MATERIAL TO PROCESS
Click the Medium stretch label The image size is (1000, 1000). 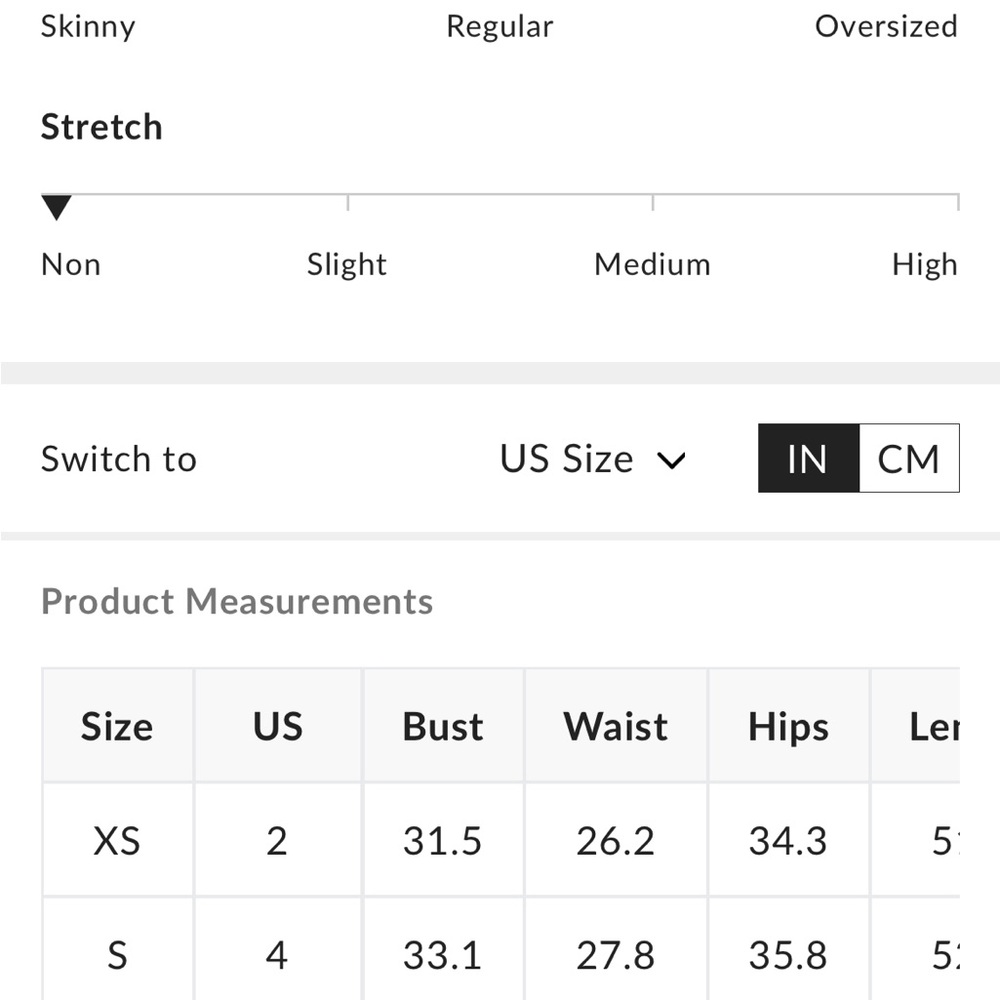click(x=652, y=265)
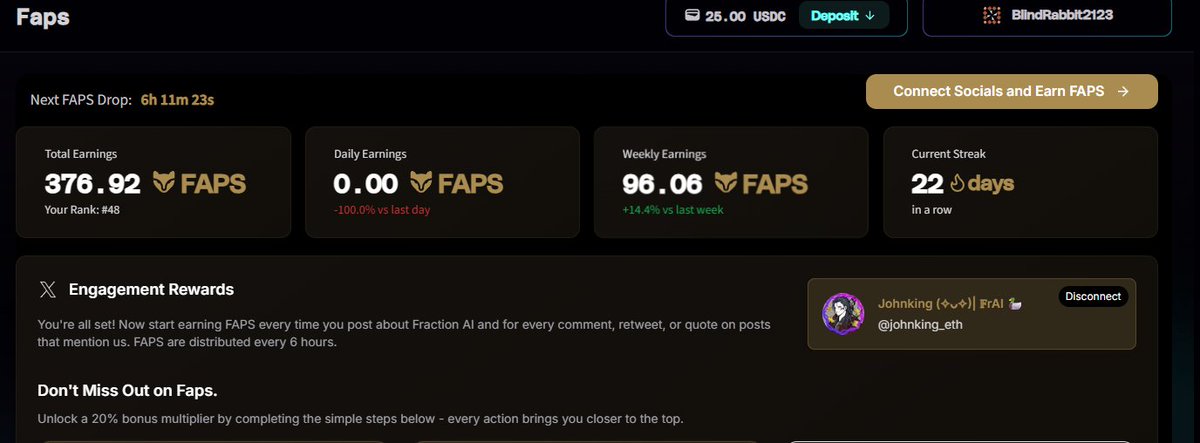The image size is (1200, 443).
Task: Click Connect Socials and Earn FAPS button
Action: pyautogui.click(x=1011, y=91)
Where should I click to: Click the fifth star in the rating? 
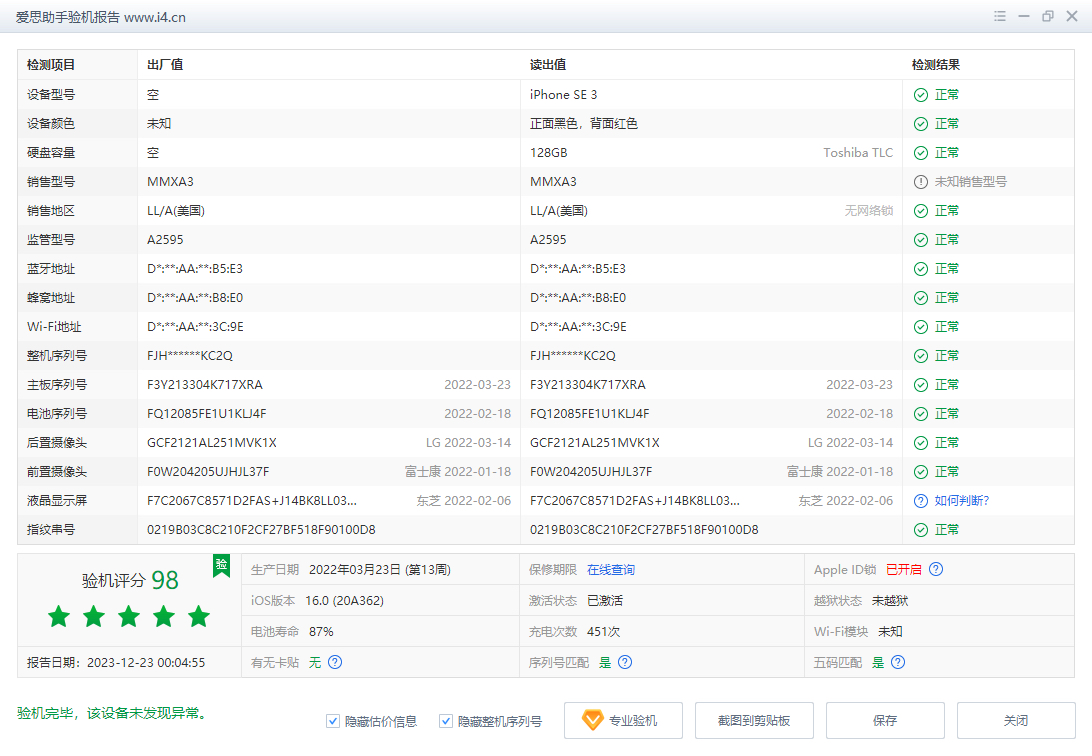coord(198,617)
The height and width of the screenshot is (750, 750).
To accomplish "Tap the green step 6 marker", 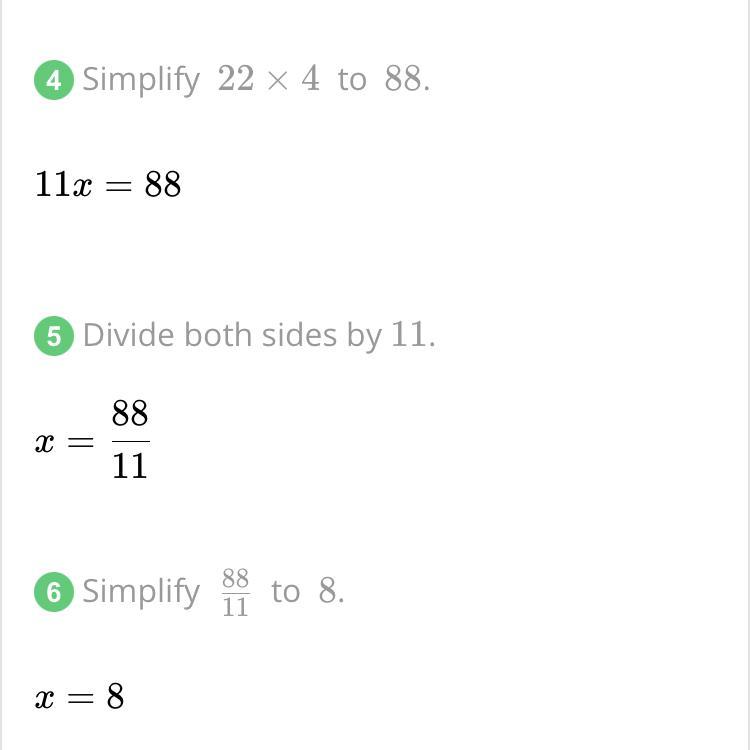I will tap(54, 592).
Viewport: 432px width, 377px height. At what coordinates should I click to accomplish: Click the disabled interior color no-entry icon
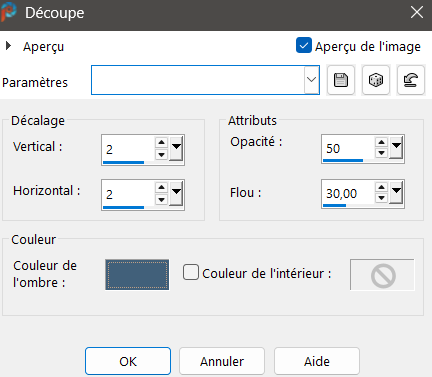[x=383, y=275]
--
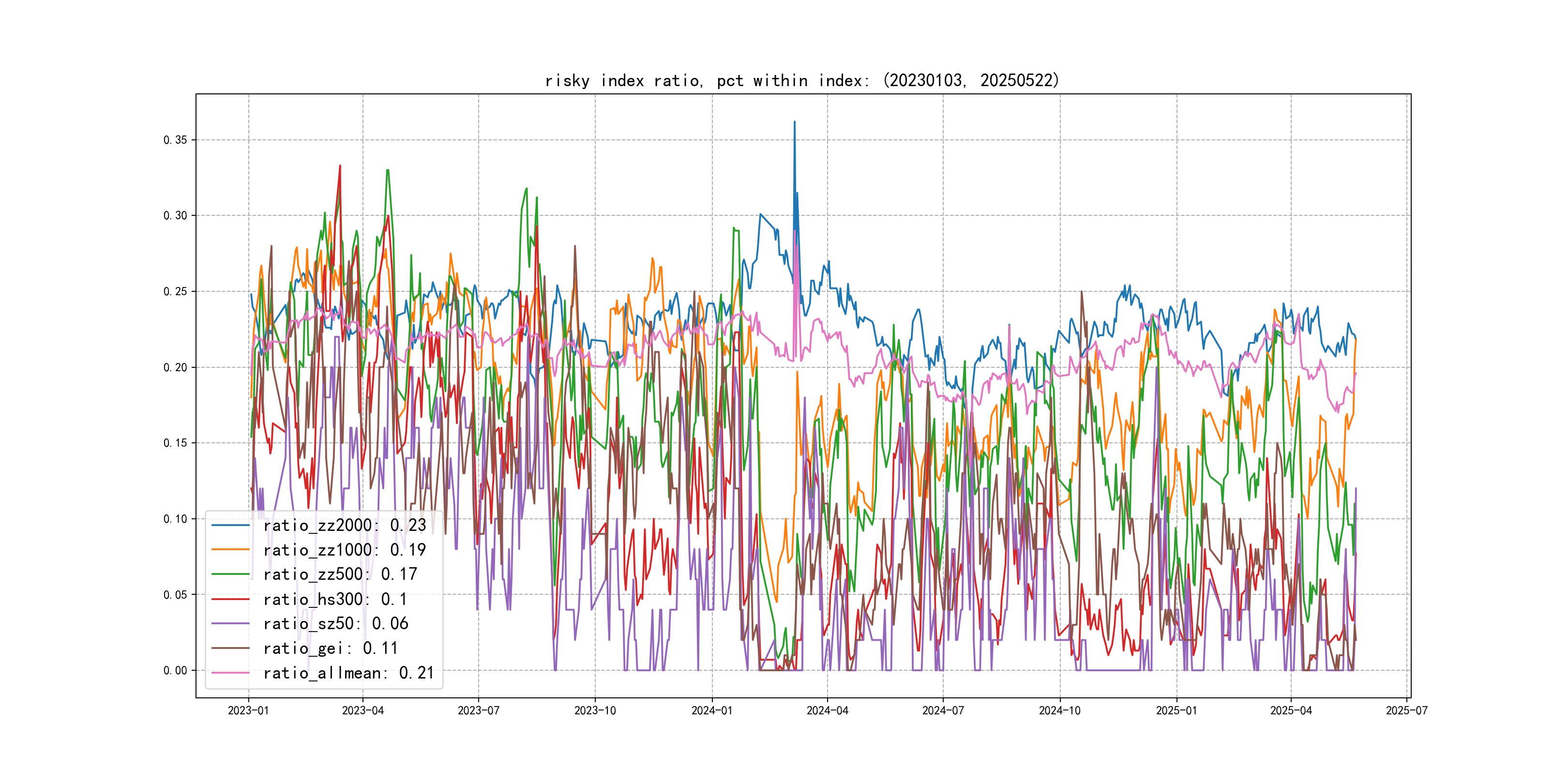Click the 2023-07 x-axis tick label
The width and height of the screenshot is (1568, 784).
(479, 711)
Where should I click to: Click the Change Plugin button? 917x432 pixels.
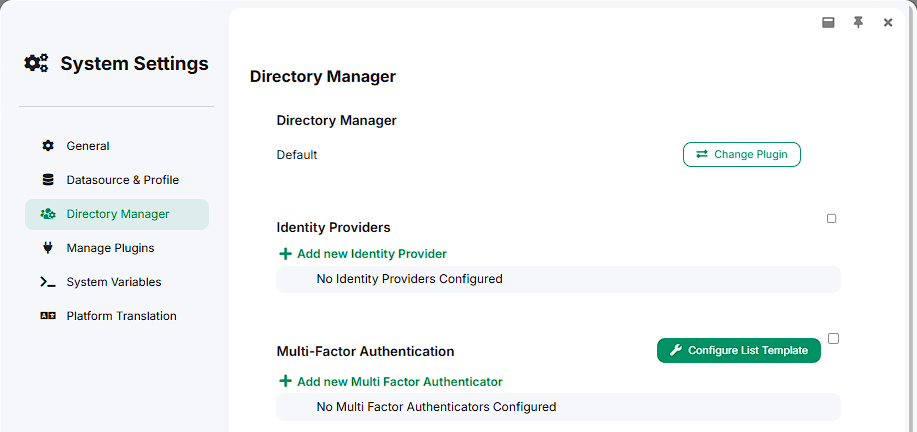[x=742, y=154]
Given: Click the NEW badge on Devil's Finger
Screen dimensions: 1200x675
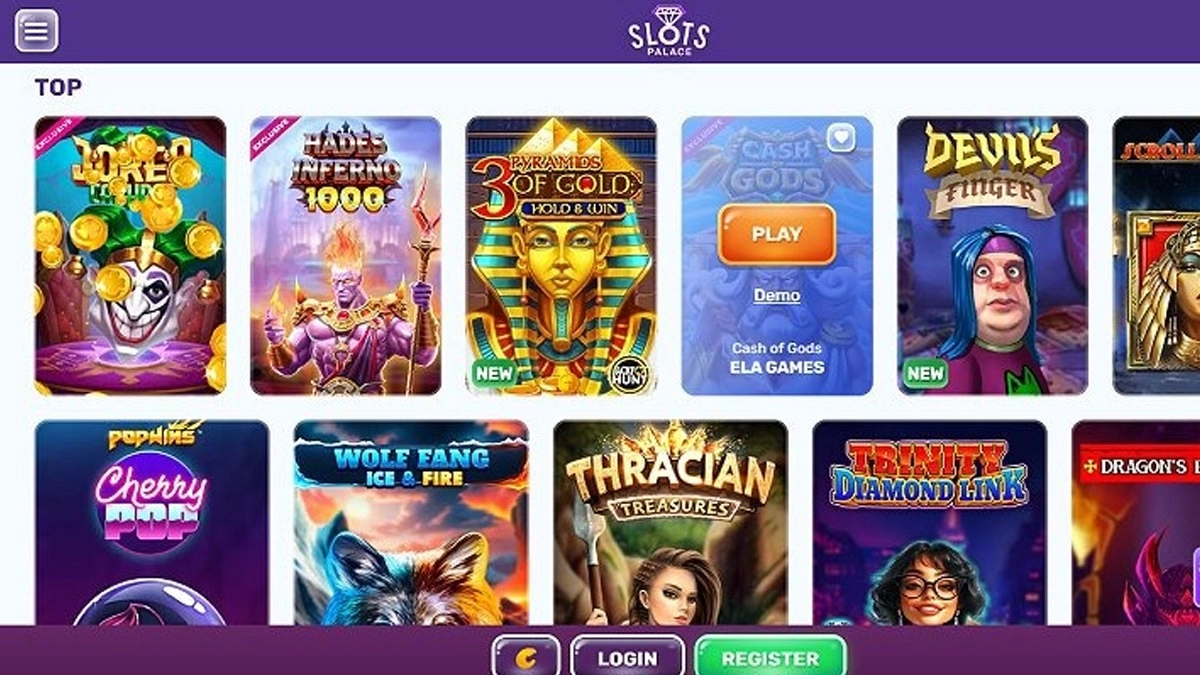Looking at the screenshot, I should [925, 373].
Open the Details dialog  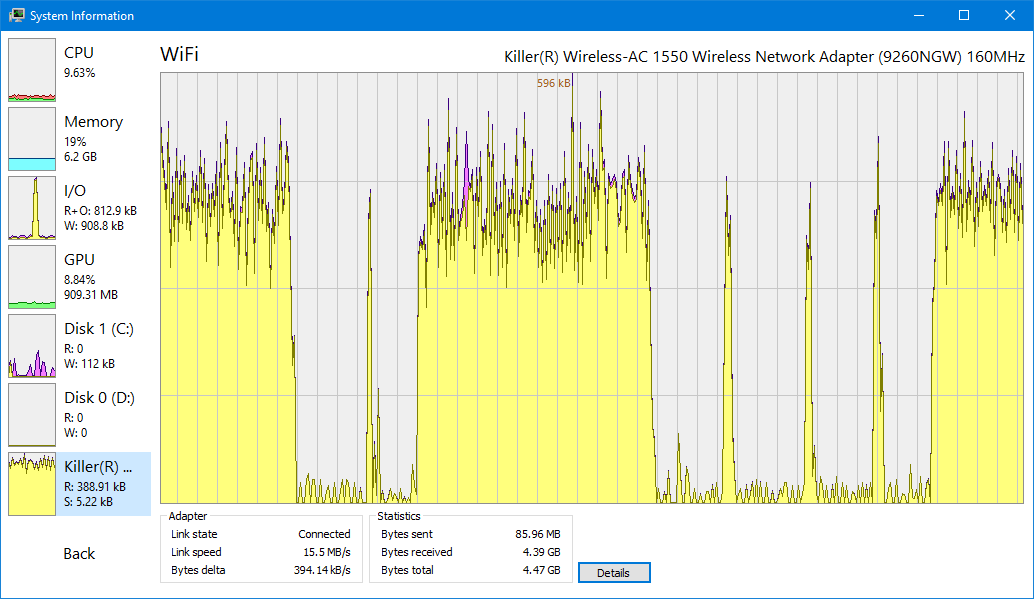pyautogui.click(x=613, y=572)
...
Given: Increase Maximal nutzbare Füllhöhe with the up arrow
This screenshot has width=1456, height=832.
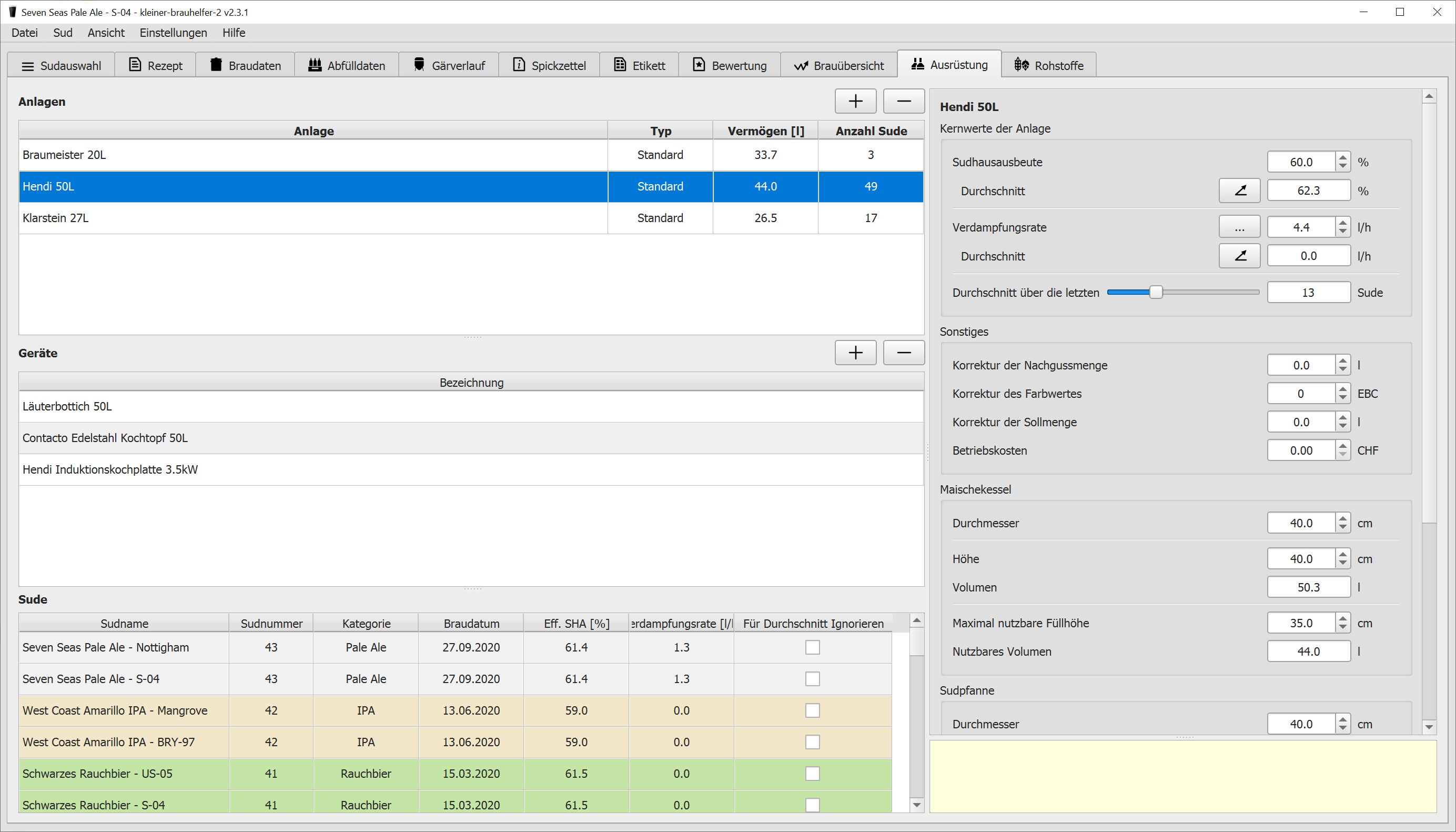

WRITTEN EXERCISE
Could you copy the material verbatim, from the line containing "Click the 2023-07 x-axis tick label" through the line containing "[x=742, y=154]", both lines included, and leave out the pictures?

CORRECT RESPONSE
Click the 2023-07 x-axis tick label
The width and height of the screenshot is (1568, 784).
(479, 711)
Where should I click to: Click the Change Plugin button? 917x432 pixels.
[x=742, y=154]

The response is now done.